What they thought would be thousands of dollars in relief turned out to be no relief at all, and they just don’t think it’s fair.
“We won’t have a place to live soon,” said Stacy.
The Wynieski’s are just one example of a harsh surprise that is hitting many families, whether you receive all or even part of your stimulus check may depend on what type of back debt you may owe.
“The stimulus checks can’t be reduced if you owe back taxes or are behind in student loan repayments,” says Jim Knuff, a partner with the local CPA firm of Ashworth, Knuff, and Company.
But Knuff says with the way the law works, stimulus checks can be reduced “for back child support owed or for court-ordered garnishment of wages.”
In the Wynieski’s case, since they are within the income limits set for the stimulus payments, the family thought they would get the full $1,200 for each of the parents, plus $500 for each of the four children, for a total of $4,400.
Stacy Wynieski said she even thought the government might withhold her husband’s $1,200 for a portion of the back child support he owes for other, older children. That would have still left their family with a much-needed $3,200.
But since the couple files their taxes jointly, the government withheld all of their funds so their stimulus amounted to zero.

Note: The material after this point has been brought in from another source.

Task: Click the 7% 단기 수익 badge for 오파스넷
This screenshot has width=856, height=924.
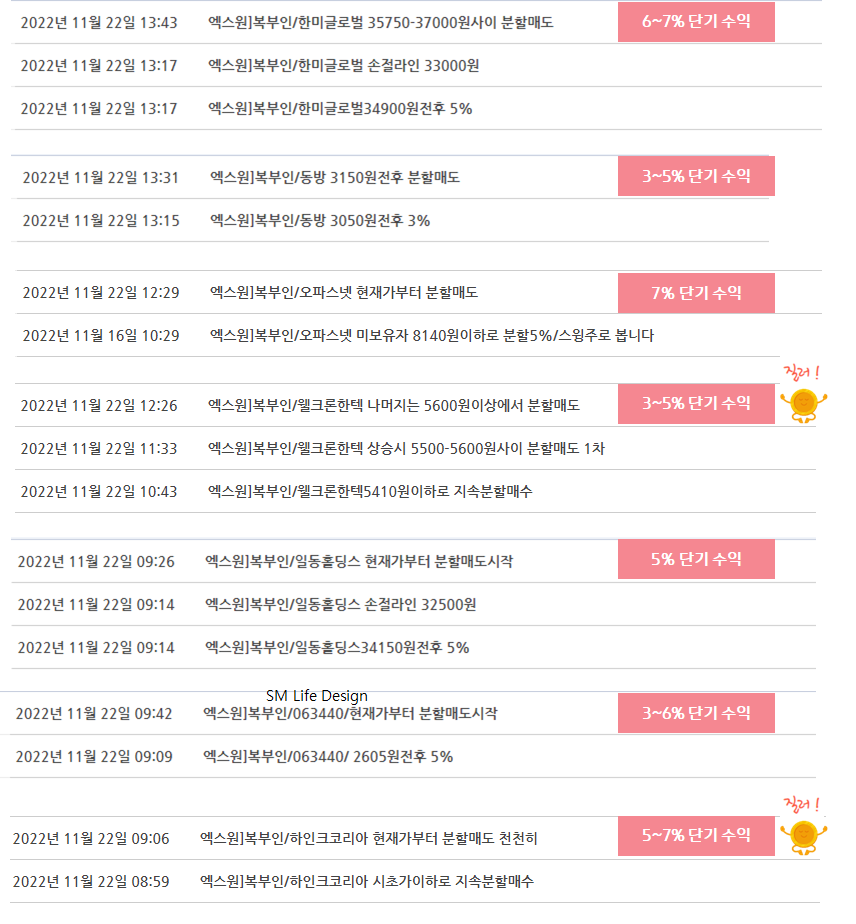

Aaron is out of work right now and Stacy was recently laid off from her job because of COVID-19.
She said it’s unfair to withhold the funds that are suppose to help people through a pandemic for some types of back debts they owe, while allowing other people to receive their full stimulus checks if they owe on a different kind of back debt.
“I think they needed to think this through better,” she said.
Meantime, without the stimulus money, she and her husband have more pressing matters: keeping their family fed and keeping a roof over their heads.
“I have bills to pay and it is really tough right now,” she said.